* **Your goal**:
I'd like the entries repeated exactly, pictures omitted.

:: Data for processing ::

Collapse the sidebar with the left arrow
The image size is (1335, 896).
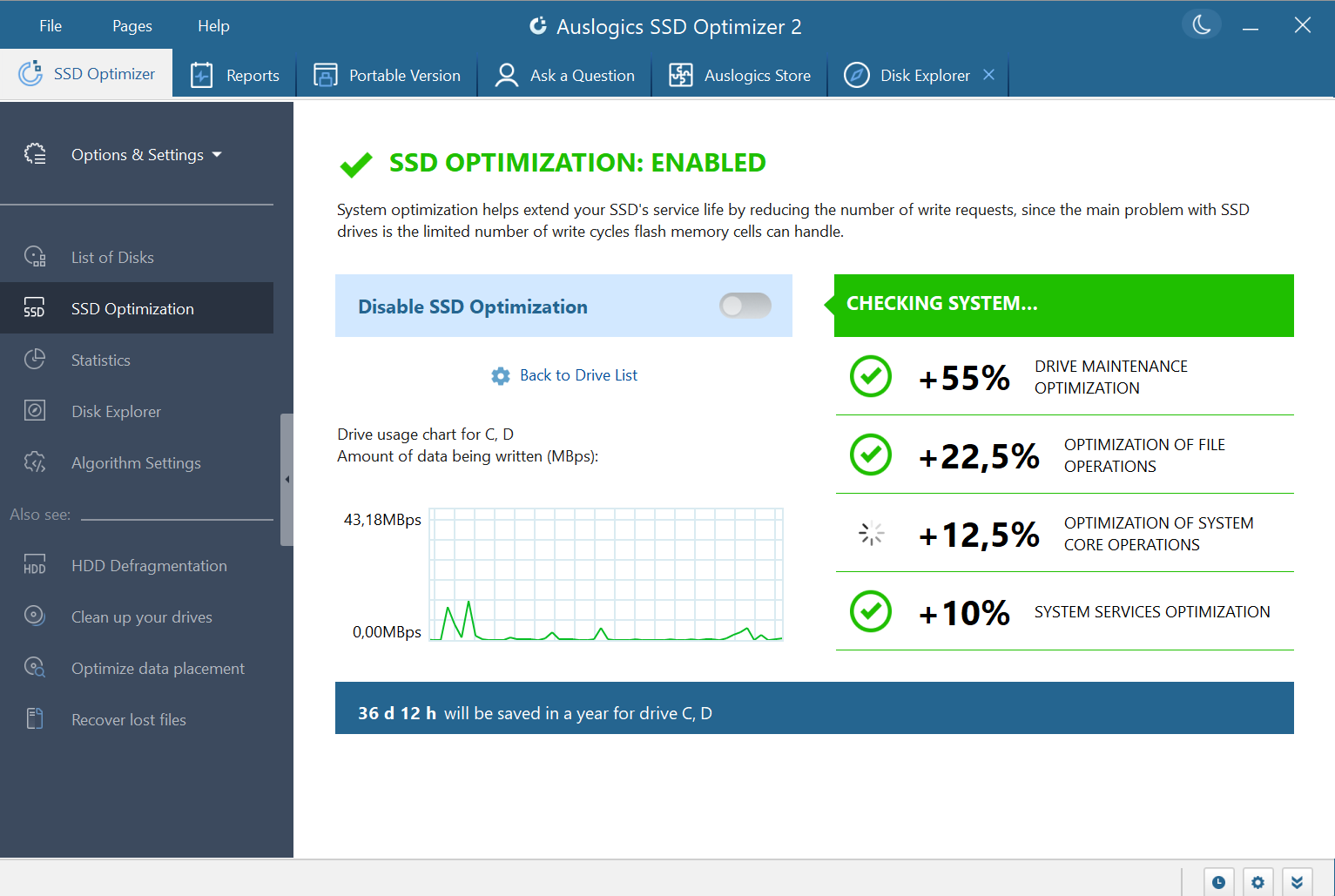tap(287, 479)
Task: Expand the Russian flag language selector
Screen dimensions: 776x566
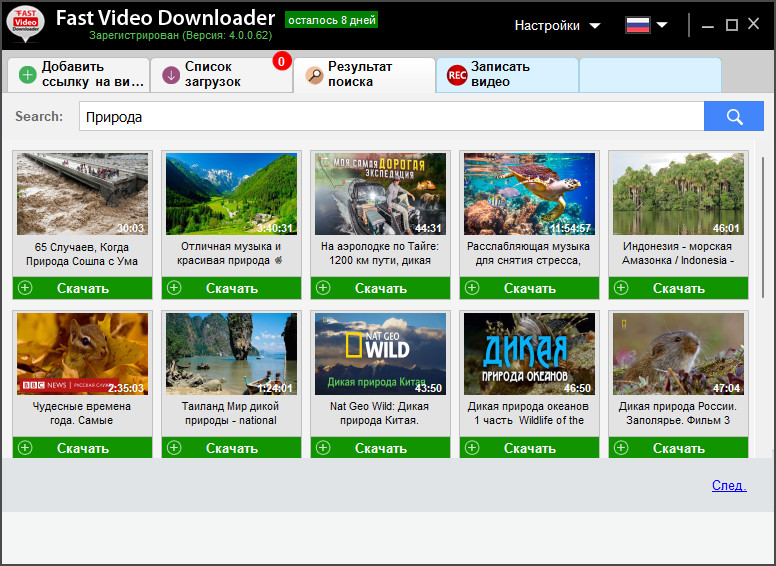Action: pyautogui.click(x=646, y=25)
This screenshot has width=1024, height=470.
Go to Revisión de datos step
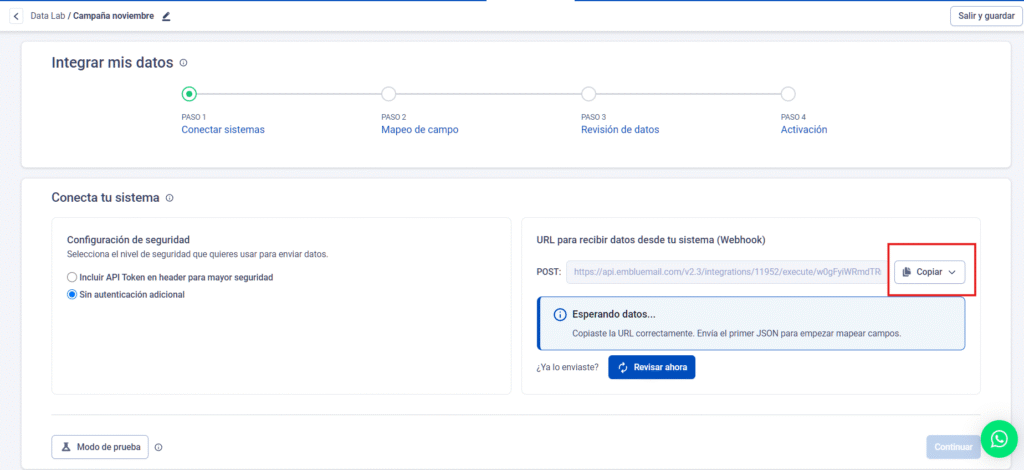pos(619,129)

:::

* **Answer section**:
Collapse the sidebar with the left arrow
The image size is (1335, 896).
tap(287, 479)
Task: Expand the Russian flag language selector
Screen dimensions: 776x566
Action: pyautogui.click(x=646, y=25)
This screenshot has width=1024, height=470.
Go to Revisión de datos step
pos(619,129)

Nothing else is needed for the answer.